***** Material provided

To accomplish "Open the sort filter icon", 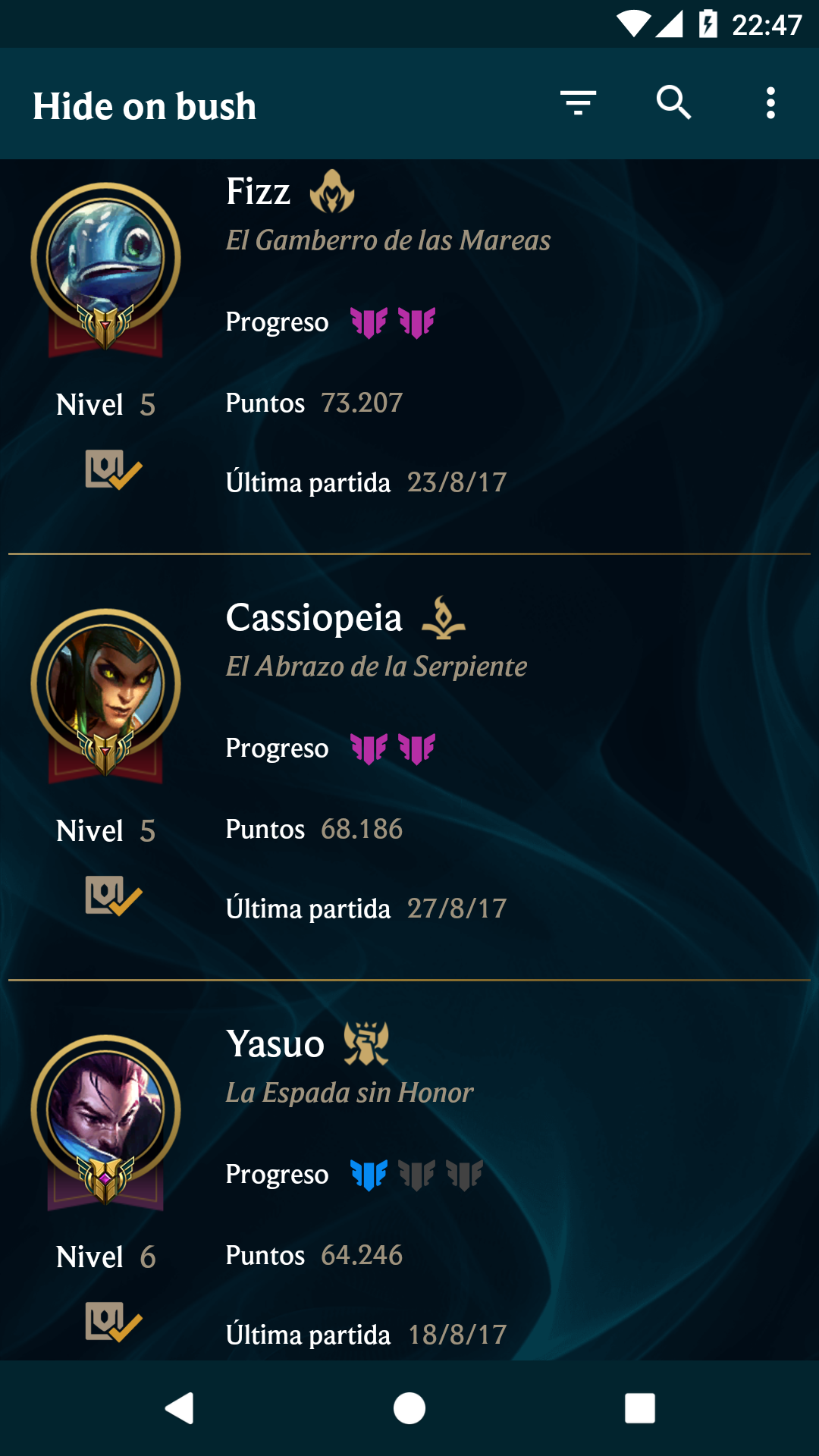I will point(578,103).
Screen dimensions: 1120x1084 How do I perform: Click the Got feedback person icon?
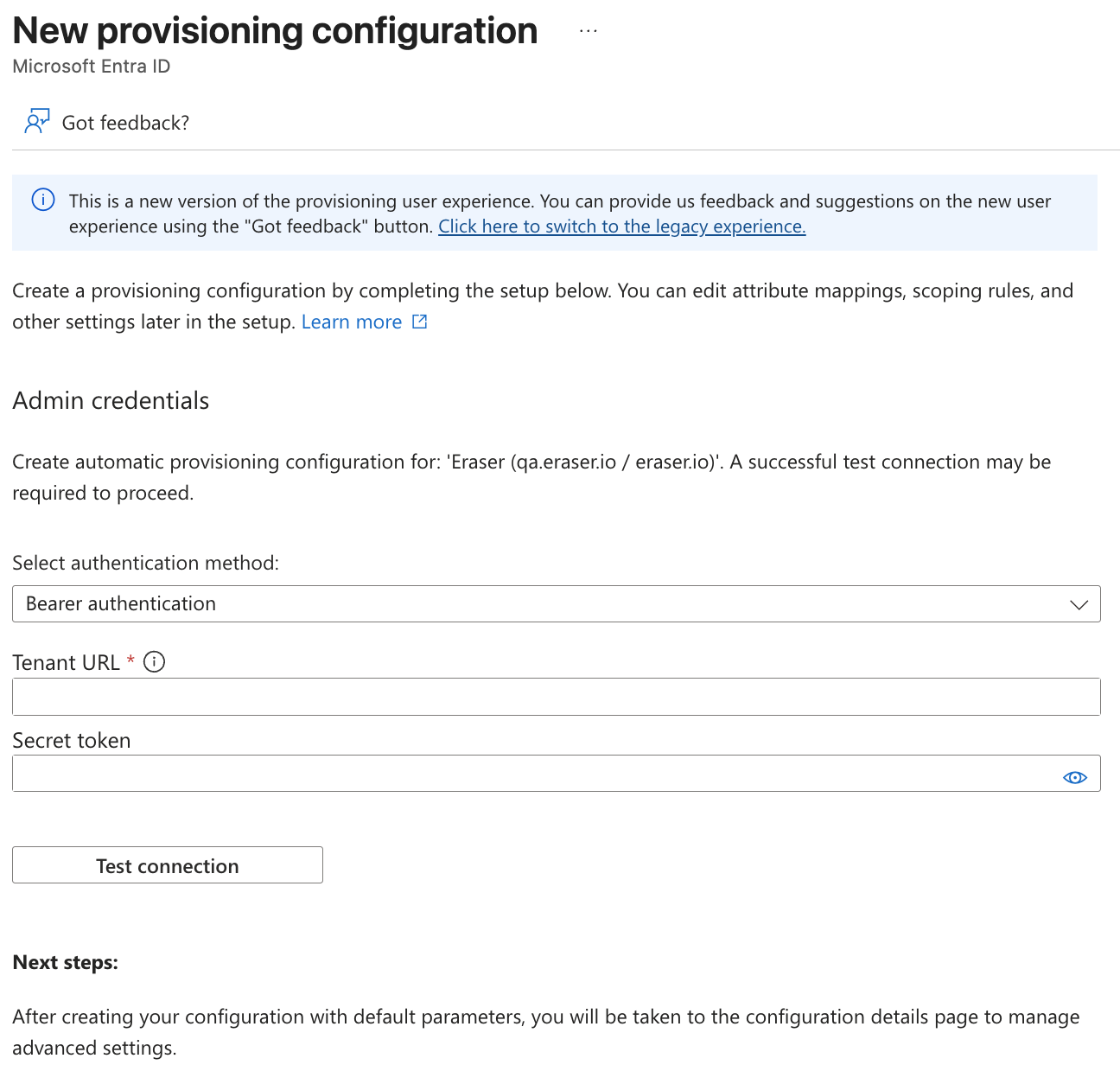(x=37, y=122)
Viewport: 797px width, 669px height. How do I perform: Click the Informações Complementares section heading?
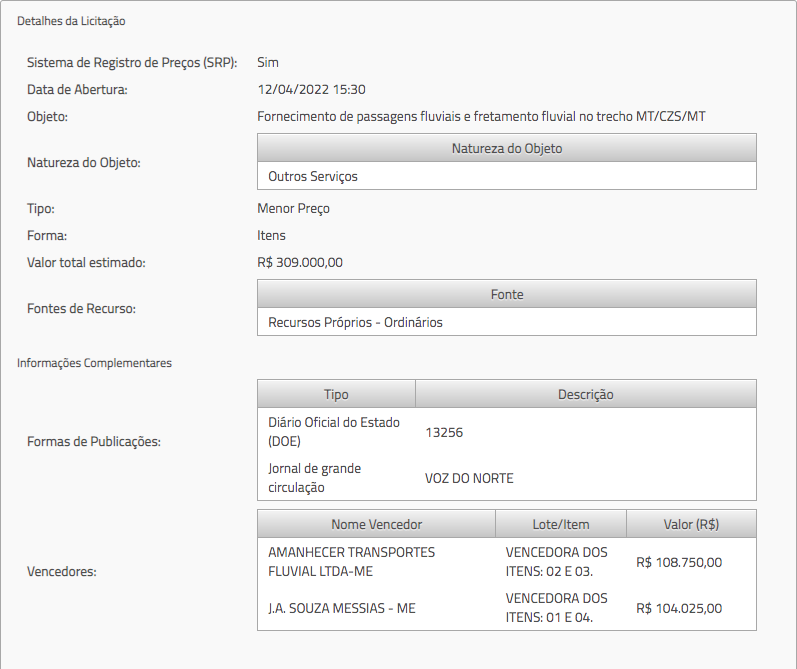tap(94, 363)

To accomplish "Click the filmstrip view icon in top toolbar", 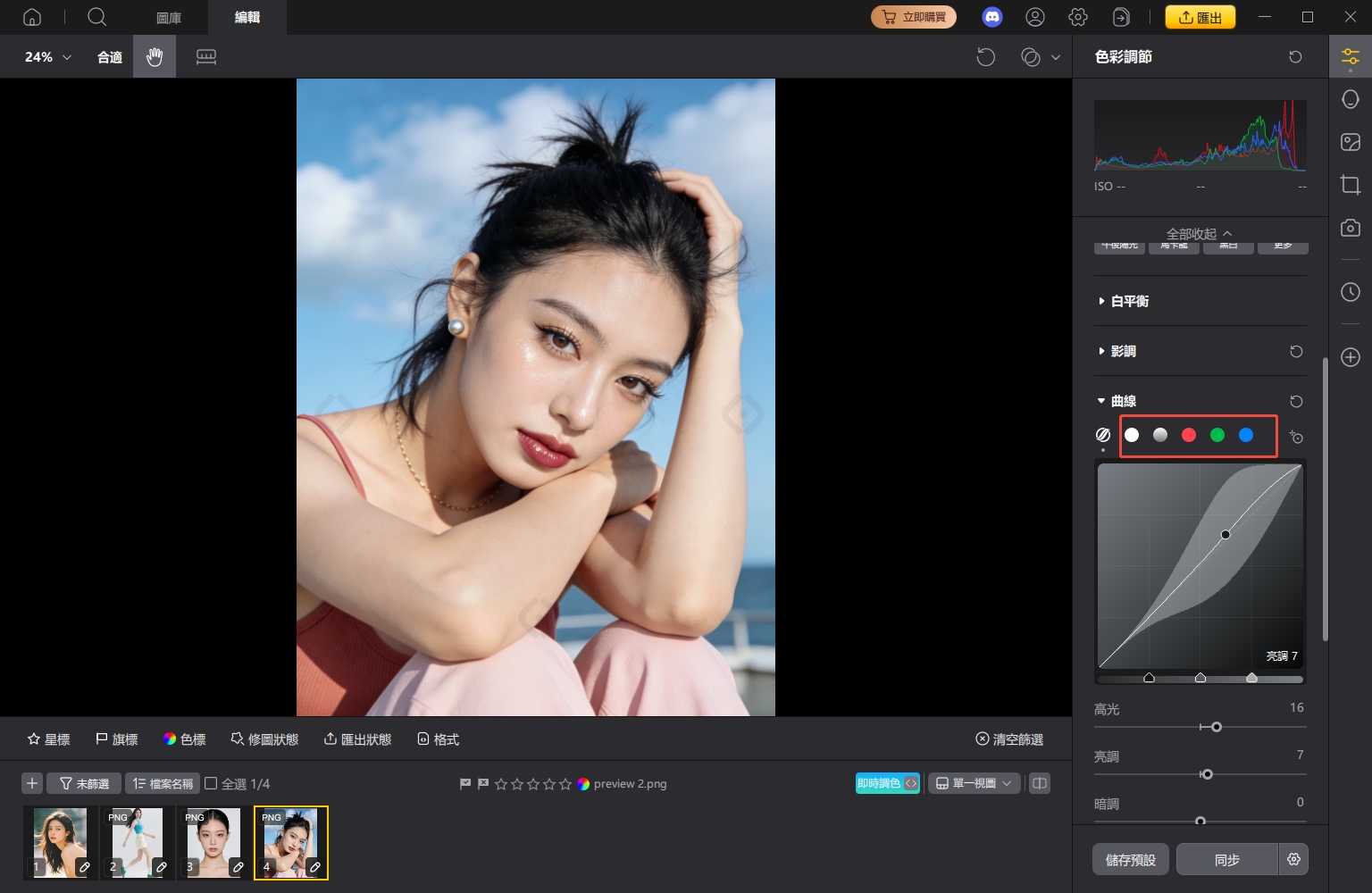I will (x=206, y=56).
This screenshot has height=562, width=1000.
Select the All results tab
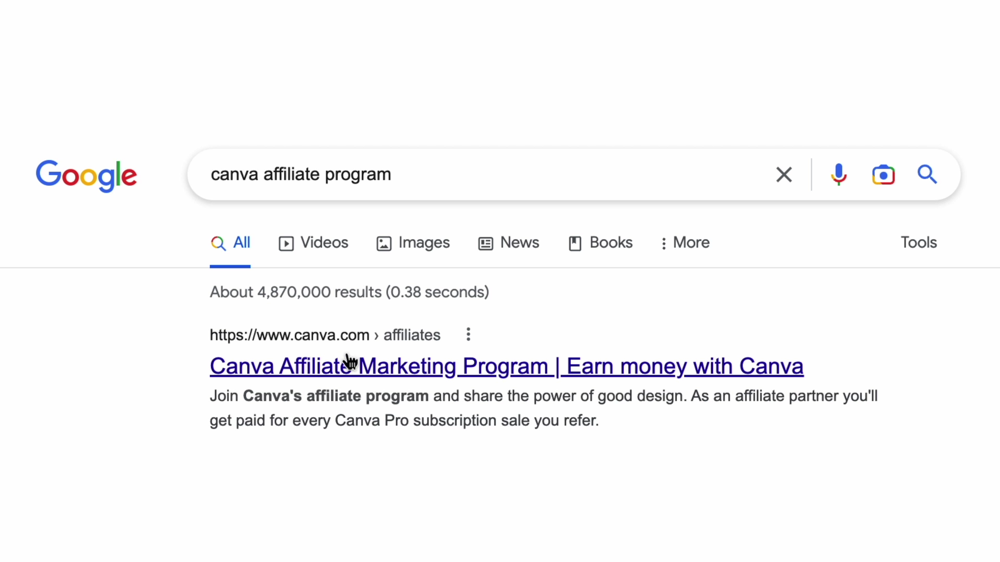231,243
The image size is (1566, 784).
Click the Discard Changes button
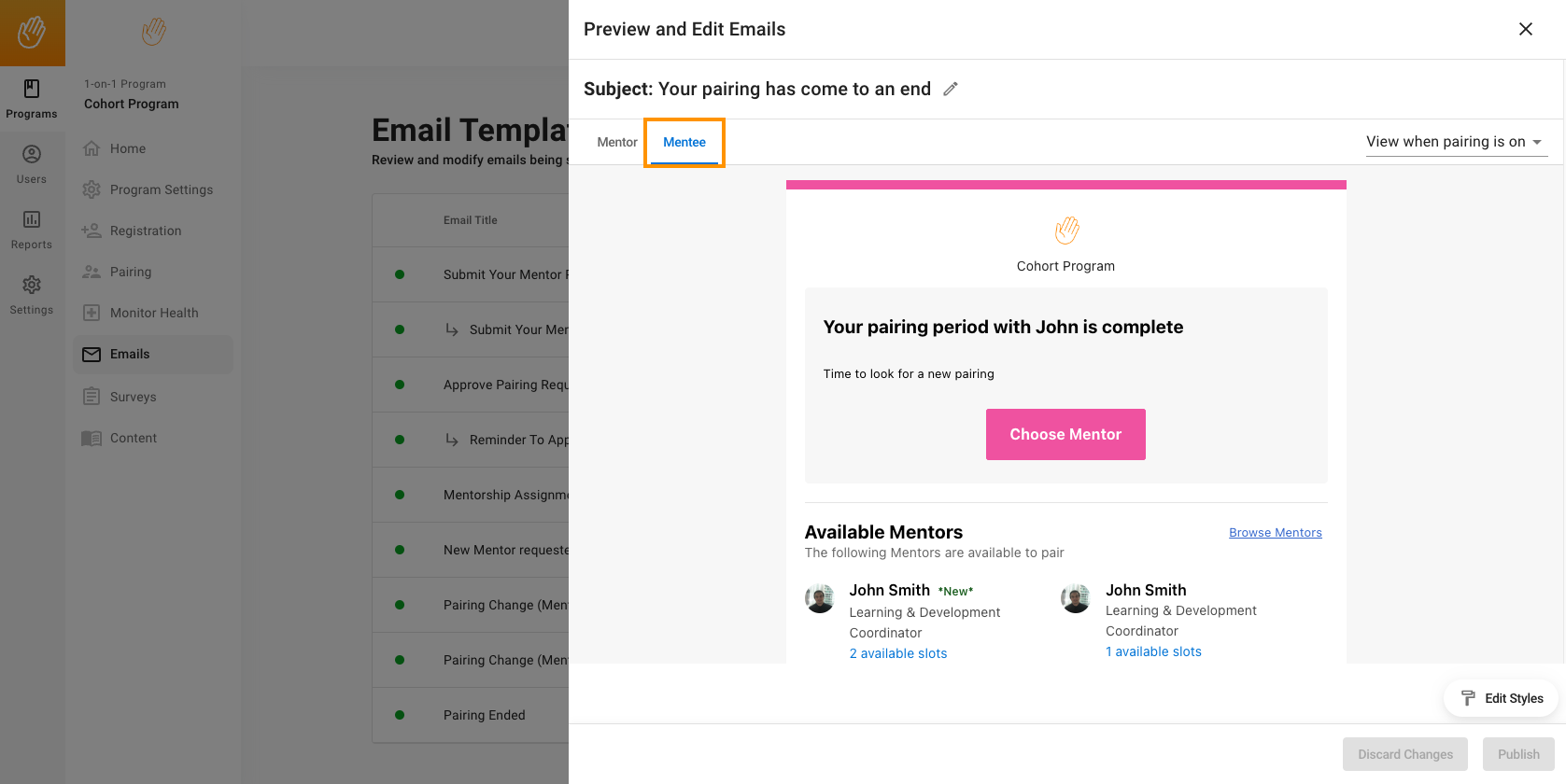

**********

- Problem to work on -
Pictures are not part of the copy. Output only the lines from the one with "This screenshot has height=562, width=1000." through the final line of the records, exactly as given.

- Solution to the exercise -
This screenshot has height=562, width=1000.
Select the All results tab
231,243
The image size is (1566, 784).
Click the Discard Changes button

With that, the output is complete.